WHAT TO WORK ON:
[A] In the passage on Alzheimer's disease, about how many Americans currently have AD?
[B] Write the next part of the passage on Alzheimer's disease biomarkers, picking up after its final sentence.

Alzheimer's disease (AD) is the most common dementia among all of the clinically-recognized dementias in the aging population. About 5 million Americans currently suffer from AD, and 22 million other individuals in the world's population are projected to be afflicted by 2025. AD is a neurodegenerative disease of the central nervous system (CNS) that is characterized clinically by progressive loss of memory and other cognitive functions. AD is characterized macroscopically by brain atrophy reflecting neuronal and synaptic loss, and microscopically by the presence of neuritic plaques and neurofibrillary tangles. These insights suggest that treatments to delay the onset, slow the progression, and possibly prevent AD may be possible. A highly sensitive test capable of detecting AD in its earliest stages is needed in order to initiate treatment before significant neurological damage takes place.
To this end, discovery of highly sensitive biomarker(s) for the early diagnosis of AD is extremely important, since even under optimal conditions (i.e., with the presence of informants and thorough evaluation), the sensitivity and specificity of the clinical diagnosis of AD is approximately 80% accurate and currently known biomarkers are of similar reliability. In addition, new biomarkers may be useful in assessing disease progression or response to treatment.
In current clinical practice, the diagnosis of dementia due to AD is based almost entirely on clinical criteria. In addition to genetic analysis, biomarkers have the potential to increase diagnostic accuracy. Although not yet widely used in clinical practice, there are currently several biomarkers for AD that include a decrease in cerebrospinal fluid (CSF) Aβ42, an increase in CSF tau, an increase in isoprostanes, and a decrease in CSF sulfatide, as well as others. The sensitivity and specificity of these markers, at the earliest clinically recognizable stage of AD, has not been shown to be superior to clinically-based assessments at centers specializing in dementia evaluation.

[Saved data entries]

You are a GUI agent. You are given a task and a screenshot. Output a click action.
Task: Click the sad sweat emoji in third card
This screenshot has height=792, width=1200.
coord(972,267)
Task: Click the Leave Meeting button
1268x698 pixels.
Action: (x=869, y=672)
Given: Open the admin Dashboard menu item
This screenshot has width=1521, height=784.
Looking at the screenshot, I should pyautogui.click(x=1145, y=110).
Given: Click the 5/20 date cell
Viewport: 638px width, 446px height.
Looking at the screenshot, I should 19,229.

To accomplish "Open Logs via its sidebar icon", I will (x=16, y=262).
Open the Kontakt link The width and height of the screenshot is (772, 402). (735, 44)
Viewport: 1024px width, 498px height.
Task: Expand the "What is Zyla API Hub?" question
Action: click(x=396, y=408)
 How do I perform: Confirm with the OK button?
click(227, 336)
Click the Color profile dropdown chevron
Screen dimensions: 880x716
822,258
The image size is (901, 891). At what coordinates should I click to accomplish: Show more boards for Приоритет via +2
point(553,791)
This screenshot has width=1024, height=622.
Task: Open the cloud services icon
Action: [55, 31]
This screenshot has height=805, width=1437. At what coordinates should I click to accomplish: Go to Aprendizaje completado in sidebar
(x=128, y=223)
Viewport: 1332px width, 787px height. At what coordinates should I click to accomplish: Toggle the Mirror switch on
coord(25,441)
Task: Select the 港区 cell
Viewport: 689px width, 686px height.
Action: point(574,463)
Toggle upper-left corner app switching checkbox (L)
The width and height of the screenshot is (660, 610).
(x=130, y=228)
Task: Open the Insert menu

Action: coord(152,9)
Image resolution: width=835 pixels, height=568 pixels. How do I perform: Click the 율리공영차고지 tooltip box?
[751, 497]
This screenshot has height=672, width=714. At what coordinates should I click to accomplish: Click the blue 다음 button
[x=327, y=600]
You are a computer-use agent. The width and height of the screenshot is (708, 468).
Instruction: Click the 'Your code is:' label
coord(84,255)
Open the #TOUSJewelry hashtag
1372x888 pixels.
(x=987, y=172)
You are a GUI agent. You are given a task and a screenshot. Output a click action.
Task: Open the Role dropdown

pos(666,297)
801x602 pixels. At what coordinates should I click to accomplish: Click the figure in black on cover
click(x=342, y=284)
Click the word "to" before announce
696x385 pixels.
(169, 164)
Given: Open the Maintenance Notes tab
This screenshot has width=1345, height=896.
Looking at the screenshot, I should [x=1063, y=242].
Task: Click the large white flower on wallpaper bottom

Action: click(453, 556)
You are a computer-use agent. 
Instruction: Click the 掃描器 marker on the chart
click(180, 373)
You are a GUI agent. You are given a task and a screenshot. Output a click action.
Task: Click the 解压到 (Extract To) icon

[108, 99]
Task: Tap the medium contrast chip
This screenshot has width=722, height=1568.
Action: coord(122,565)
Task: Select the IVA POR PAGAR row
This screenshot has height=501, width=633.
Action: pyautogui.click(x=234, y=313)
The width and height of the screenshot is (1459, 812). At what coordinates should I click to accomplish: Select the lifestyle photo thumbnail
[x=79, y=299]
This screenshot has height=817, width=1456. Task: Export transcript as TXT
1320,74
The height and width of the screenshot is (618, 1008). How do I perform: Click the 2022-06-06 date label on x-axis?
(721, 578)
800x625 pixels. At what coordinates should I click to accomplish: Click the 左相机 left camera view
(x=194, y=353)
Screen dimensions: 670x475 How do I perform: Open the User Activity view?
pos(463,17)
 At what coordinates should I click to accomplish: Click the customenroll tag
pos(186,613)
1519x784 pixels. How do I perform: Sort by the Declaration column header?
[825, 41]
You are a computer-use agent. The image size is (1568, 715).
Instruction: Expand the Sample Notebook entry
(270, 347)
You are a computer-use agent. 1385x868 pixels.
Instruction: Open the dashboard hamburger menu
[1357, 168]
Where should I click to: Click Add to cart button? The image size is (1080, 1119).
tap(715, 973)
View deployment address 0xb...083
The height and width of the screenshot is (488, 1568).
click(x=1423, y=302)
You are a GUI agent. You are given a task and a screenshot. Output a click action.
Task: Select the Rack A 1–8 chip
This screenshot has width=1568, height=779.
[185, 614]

RESULTS OF THE EXERCISE:
[A] About 5 million.

[B]
Moreover, an increasingly important therapeutic issue is the identification of patients in the earliest clinically definable stages of AD or even at the pre-clinical stage of AD, so that pharmacotherapy can be maximally effective. Extensive AD pathology (plaques and tangles) develops over a 10 to 20 year period (i.e., pre-clinical AD) prior to any cognitive impairment or major cell loss. The presence of such a pre-clinical AD stage is evidenced by autopsies in which about 30% of subjects who die while cognitively normal in their mid-70's have marked AD pathology (i.e., plaques and tangles), but do not yet have the substantial cell loss that is present in those who die with mild cognitive impairment (e.g., see FIG. 1).
Lipidomics, defined as the large-scale study of the pathways and networks of cellular lipids, is an emerging and rapidly expanding research field, which has been catalyzed by the recognition that cellular lipids play many essential roles in cellular functions, and that the metabolism of individual lipid molecular species or lipid classes is interwoven. One of the major new developments in current lipidomics practice is the multi-dimensional mass spectrometry (MS)-based shotgun lipidomics. Through lipid class-selective intrasource ionization (e.g., see FIG. 2) and subsequent multi-dimensional MS analysis, shotgun lipidomics can fingerprint and quantitate individual molecular species of most of the major and many of the minor lipid classes in cellular lipidomes, which collectively represent >95% of the total lipid mass, and as many as 1,000 lipid molecular species, directly from the solvent extracts of a biological sample. The significance of this technology is that it allows virtually all molecular species of lipids present in biological samples to be screened in an unbiased fashion.